■ Document text
Mon May 28, 2018 12:19 pm

Just to play around with this idea a little more:

acjbbj wrote:
Could it use four larger engines instead of the six?


As a matter of physics, yes. And given existing engine options, that would be the most attractive route.
The issue would be how much modification the wings would require for the altered load/bending characteristics and whether such modifications would be feasible within the current wing (to stay within remote feasibility, let's assume no new wing).
Every NEO/MAX project has involved alterations of this general type, though not involving the removal of engines. Let's just say it's possible and then look at thrust requirements.

For one-engine-inoperative (OEI) conditions, our quad An225 would require something approaching current OEI thrust, but not quite as much. That means higher total thrust: more than the current 6 * 51,600lbs = 306,400lbs.
We need not quite as much OEI thrust as current 5-engine thrust because our higher total thrust means that, on an equal takeoff run at equal MTOW, we're going faster at a given distance down the runway. Faster speed (V2 is the critical speed for OEI) means higher L/D, which means less drag, which means less thrust needed to maintain an acceptable OEI climb rate.
I'd guess that ~330,000lbs total thrust would be adequate to retain field performance: ~8% higher total thrust and ~4% less OEI thrust. Takeoff L/D increases roughly with the square of speed, which increases roughly with the square root of total thrust for a given field length. That rough relationship roughly matches our OEI thrust and drag deltas.
That means four ~82k engines - just about perfect for TXWB, with room to grow if we need more OEI thrust.

Per Ivchenko-Progress, the newest version of D-18T has .546 SFC at cruise. http://ivchenko-progress.com/wp-content ... d18s34.pdf That's probably several % better than the older engines fitted to An225.

■ Given task A
Please change "teal" to "orange" in the entries that start at the first entry line and end with the line containing "pyautogui.click(x=5, y=397)". Give those lines again with everything else unchanged.

■ Records to use
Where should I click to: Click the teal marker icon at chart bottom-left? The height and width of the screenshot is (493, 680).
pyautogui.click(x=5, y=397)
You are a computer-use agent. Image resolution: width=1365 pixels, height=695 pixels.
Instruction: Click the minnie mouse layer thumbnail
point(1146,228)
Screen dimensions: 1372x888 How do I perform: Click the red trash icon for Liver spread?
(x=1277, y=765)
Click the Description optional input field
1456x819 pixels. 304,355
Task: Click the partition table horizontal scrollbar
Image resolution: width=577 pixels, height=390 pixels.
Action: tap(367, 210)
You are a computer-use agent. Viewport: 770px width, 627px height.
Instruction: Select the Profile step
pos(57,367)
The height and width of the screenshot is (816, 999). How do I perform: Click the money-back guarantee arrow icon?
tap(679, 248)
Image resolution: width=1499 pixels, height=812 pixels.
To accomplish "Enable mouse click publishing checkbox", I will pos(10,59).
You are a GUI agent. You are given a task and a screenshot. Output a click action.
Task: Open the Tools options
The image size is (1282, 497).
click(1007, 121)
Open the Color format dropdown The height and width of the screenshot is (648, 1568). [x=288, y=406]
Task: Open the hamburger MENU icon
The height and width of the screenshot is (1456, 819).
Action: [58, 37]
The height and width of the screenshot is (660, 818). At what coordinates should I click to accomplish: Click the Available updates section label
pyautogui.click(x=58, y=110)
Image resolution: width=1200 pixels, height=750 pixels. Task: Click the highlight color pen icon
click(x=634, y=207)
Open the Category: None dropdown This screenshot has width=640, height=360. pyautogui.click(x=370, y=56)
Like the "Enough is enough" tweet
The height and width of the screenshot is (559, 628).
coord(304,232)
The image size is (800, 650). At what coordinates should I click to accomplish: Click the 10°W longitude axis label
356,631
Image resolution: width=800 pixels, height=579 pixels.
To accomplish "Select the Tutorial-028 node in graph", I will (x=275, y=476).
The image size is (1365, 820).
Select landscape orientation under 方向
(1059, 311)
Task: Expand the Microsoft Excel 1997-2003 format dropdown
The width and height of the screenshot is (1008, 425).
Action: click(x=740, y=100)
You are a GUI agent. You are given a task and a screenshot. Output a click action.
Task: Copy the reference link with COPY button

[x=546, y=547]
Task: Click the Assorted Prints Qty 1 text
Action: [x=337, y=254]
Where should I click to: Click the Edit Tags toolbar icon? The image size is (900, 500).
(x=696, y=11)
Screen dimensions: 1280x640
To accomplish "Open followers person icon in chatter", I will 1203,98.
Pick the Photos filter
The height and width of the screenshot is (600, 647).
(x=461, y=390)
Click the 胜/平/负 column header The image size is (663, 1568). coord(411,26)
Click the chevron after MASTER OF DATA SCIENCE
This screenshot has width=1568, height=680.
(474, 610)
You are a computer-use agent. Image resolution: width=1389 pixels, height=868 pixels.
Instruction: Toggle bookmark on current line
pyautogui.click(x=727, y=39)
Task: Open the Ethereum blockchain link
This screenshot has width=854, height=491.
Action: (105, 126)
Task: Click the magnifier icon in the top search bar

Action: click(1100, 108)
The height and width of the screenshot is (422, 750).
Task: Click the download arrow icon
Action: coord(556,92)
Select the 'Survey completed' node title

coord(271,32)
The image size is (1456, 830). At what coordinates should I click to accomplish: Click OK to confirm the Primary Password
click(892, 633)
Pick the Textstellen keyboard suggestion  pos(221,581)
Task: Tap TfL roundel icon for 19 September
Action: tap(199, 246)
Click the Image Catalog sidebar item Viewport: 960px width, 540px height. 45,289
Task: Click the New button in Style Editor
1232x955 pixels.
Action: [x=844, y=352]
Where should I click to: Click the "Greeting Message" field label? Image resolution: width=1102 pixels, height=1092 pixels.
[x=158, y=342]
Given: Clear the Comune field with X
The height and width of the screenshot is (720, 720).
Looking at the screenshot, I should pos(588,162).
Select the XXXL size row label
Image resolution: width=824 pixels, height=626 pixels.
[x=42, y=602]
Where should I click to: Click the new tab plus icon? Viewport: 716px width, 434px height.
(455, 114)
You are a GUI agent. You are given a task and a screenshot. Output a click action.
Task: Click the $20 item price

■ Given task B
Extend the post about fitting the An225 with four larger engines instead of six, starting after its final sentence.

■ Written reply A
Where should I click to: Click the orange marker icon at chart bottom-left? The height and width of the screenshot is (493, 680).
pyautogui.click(x=5, y=397)

■ Written reply B
As I said above, we have to "penalize" the D-18T's SFC figure for its slower cruise on An-124/225. A linear penalty for .75M versus .85M would escalate its SFC to ~.64, but we know there's a propulsive efficiency benefit to higher cruise speed (lower specific thrust from lower exhaust overspeed). That effect doesn't dominate the ram drag SFC impact of course... Idk how to quantify the effect but I'll just stick with a -20% SFC guess for D-18T --> TWXB delta. That's in line with .6X speed-normalized SFC for D-18 and low .5's SFC for TXWB.

What about the weight/drag of four TXWB's?
D-18T is a ~9,400lbs dry, TXWB-84 is ~16,000lbs. So there's a net ~7,600lbs delta for engine dry weight.
We're losing a pair of pylons, however, and those Antonov pylons are awfully large (anyone know why? Did they not master managing wing/engine interference effects very well, requiring greater vertical separation?). All-in, after accounting for nacelles and fuel system (piping etc.), the OEW delta probably wouldn't exceed 10,000lbs?
The wetted area of four TXWB's would probably exceed that of six D-18's (can't find physical dimensions, any sources?), but again we're losing a big pylon so overall drag effect shouldn't be impactful.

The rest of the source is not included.